Unidentified Analyst
And do you know if most of your competitors like some of the comparable companies you mentioned like on deck and lending club, do they have these, are they operating without them or…
Barry Sloane
They don’t have, they don’t do what we do.
Unidentified Analyst
Okay. Alright Barry thank you.
Operator
[Operator Instructions] Our next question comes from Adam Morton with RBC Capital Markets.
Adam Morton
How are you? Great, quarter, congrats. [indiscernible] storm from one of the previous questions about the lending club. So I totally get the agent relationship and I think that’s a great way to make sure you guys are sort of all things to everyone coming in. My question really though is, is that arrangement have the ability for some reciprocity from the lending club to come back into you guys and sort of cross pollinate referrals into your core businesses?
Barry Sloane
The answer is yes, that is the anticipation. We expect to have an agreement in place between us, where they can cross refer opportunities back into our business. The lending club is little misunderstood by some, it’s really a marketplace that brings funders and borrowers together. We should be viewed as a funder. So we do envision that we will be working with the lending club and they will be referring borrowers to us for our loans. So the answer is yes. We think – and we think that could be extremely helpful. Given the way that we want to do, enter into this relationship with obviously that is a very busy company and we appreciate their partnership with us. And we put a lot of work into this relationship. This was done over a long period of time.
Adam Morton
Okay. And then lastly, other bank opportunities out there where you might see relationships with banks, I know you had some affiliates I believe locally that referring agents, are there more opportunities like that as you guys continue to grow here?
Barry Sloane
Very much the office that we just opened up in Boca on May 1 has 21 seats, we have seven people filled in it.
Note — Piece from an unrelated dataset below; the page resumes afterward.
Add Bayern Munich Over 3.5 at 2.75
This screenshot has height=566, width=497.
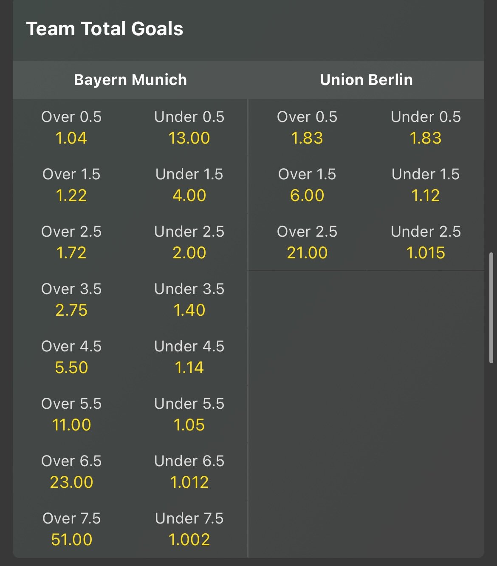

We are going to need to, we do expect to significantly grow our referral count and we’re going to need to have people that can process on a consultative basis, the opportunity with, better business owners that want to borrow and we need to be able to suite them with the best program and product before them. So we have quite a few others in the pipeline and we’re working existing relationships. The UBSs, the Morgan Stanley’s, and we’re looking for a lot of others help grow the overall opportunity.
Adam Morton
Fantastic. Thanks on a great quarter guys.
Operator
And I’m not showing any further questions at this time, I’d like to turn the conference back over to our host.
Barry Sloane
Okay. Everyone, thank you very much for your participation. We were very happy with our first quarter results and looking forward to reporting great results in the second quarter as well. Thank you so much.
Operator
Ladies and gentlemen, so that concludes today’s presentation. You may now disconnect and have a wonderful day.